It’s been a couple of weeks since my credit union, Numbfecu became Nusenda, and praise be, I have survived the name change. I no longer upchuck when I have to visit my disappearing little dollars that Nusenda is treating with such care. I liked Numbfecu better, but I can live with Nusenda. Actually, I called the local credit union office to scream at them.
“What have you done with Numbfecu?” The ever-so-patient credit union servant upbraided me. The credit union surveyed all the owner-members about the name change. Where was I? It only cost a couple million to buy the new name, and did I like the 15 cent bonus I received that showed how fat the credit union really is?
Yes, this is one of those delightful and quirky kind of New Mexico stories that always leave you laughing and never leave you numb, not like yesteryear, not like say the day Susana came swooping down like a Cooper’s hawk on our social services and shuttered places like Hogares in the North Valley, places that had been operating for forty years. All these local providers who had been serving New Mexico communities for so long were all criminals. In fact so heinous were their crimes, that they had to be driven away before anyone could assess their evil, which was disclosed by a Grand Audit showing just how crooked all these social services really were.

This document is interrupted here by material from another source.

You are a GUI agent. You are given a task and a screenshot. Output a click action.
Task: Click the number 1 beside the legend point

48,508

But no one could see the audit, which was kept secret, secret, secret until just recently when the results of the rigorous assessment were revealed. One would think the news media would be swarming all over the place to find out exactly what all this criminal behavior was. What did the audit show?
I guess Numbfecu and Nusenda are much more interesting than the Arizona for-profit companies that Susana brought in here, and who are dying to leave because they have milked us dry and they have better places to exploit. Have you seen how much we are paying for the wonderful non-existent social services we are not receiving? For some unknown reason we are paying more and more and more for these invisible non-services. Some people like Jerry Ortiz-y Pino and Bill O’Neill, our state senators, have been grumbling a bit and starting to ask a few questions.

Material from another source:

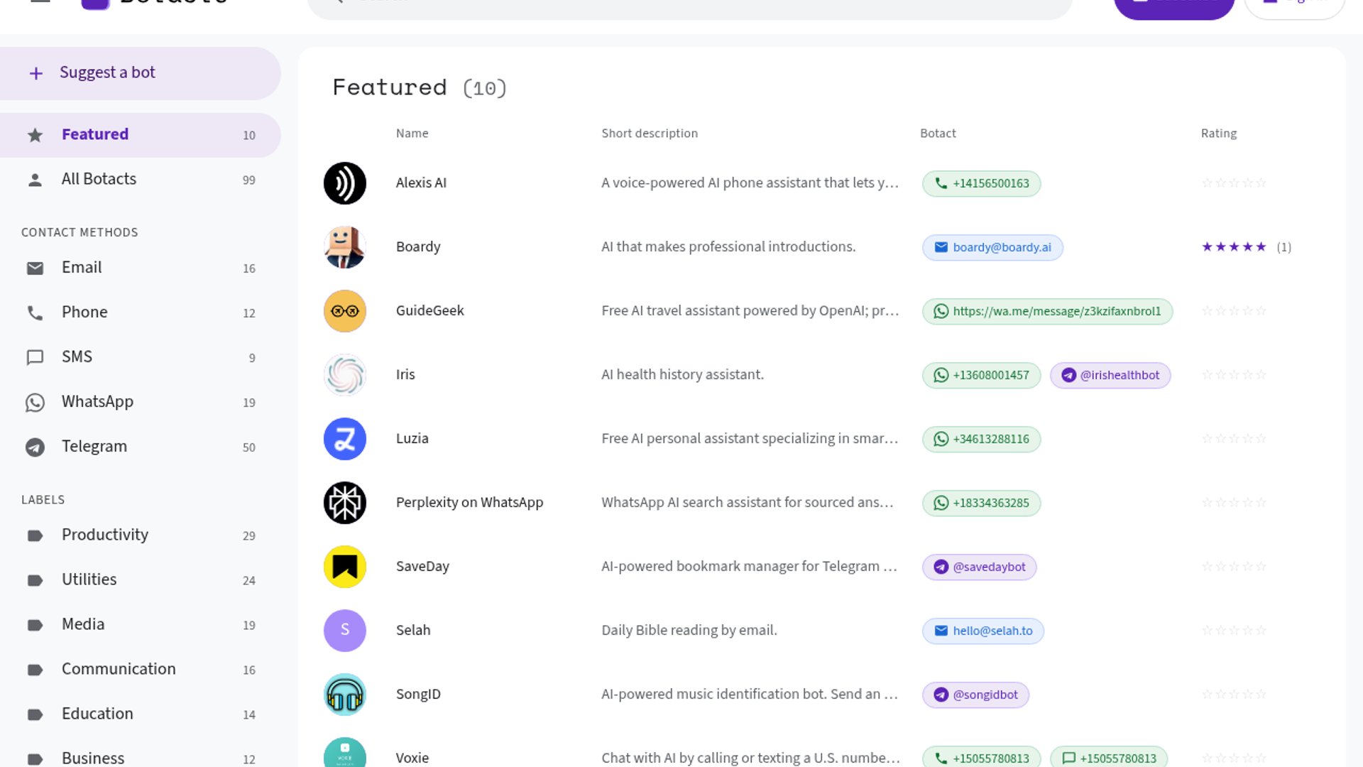The width and height of the screenshot is (1363, 767).
Task: Click the SongID headphones avatar
Action: [345, 695]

Meanwhile, because of the dearth of mental health care that we are paying more and more for, the county wants to jack up the regressive Gross Receipts Tax to pay for the mental health services that we are no longer receiving through the Miracle Management techniques of the Martinez admin that is financially draining the citizenry to pay for out-of-state non-providers who just want to get rich—which is damn good justification for the county to raise the Gross tax so we are even more destitute.

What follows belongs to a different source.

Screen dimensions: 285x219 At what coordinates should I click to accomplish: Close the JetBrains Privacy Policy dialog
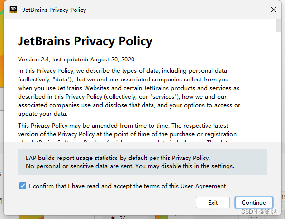coord(274,10)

Numbfecu or Nusenda sound pretty good after all that. Perhaps one fine day, some journalist somewhere will dig into the numbers and find out in truth there were just things like arithmetic errors, missing paperclips, and mistaken account numbers. If these hideous crimes are shown by the audit, everyone will be numb and will have forgotten because we will, labored by the new GRT, be struggling even harder to get by. In the meantime, every day I pass the shell of a building that was Hogares and I remember the good old days when Nusenda was Numbfecu.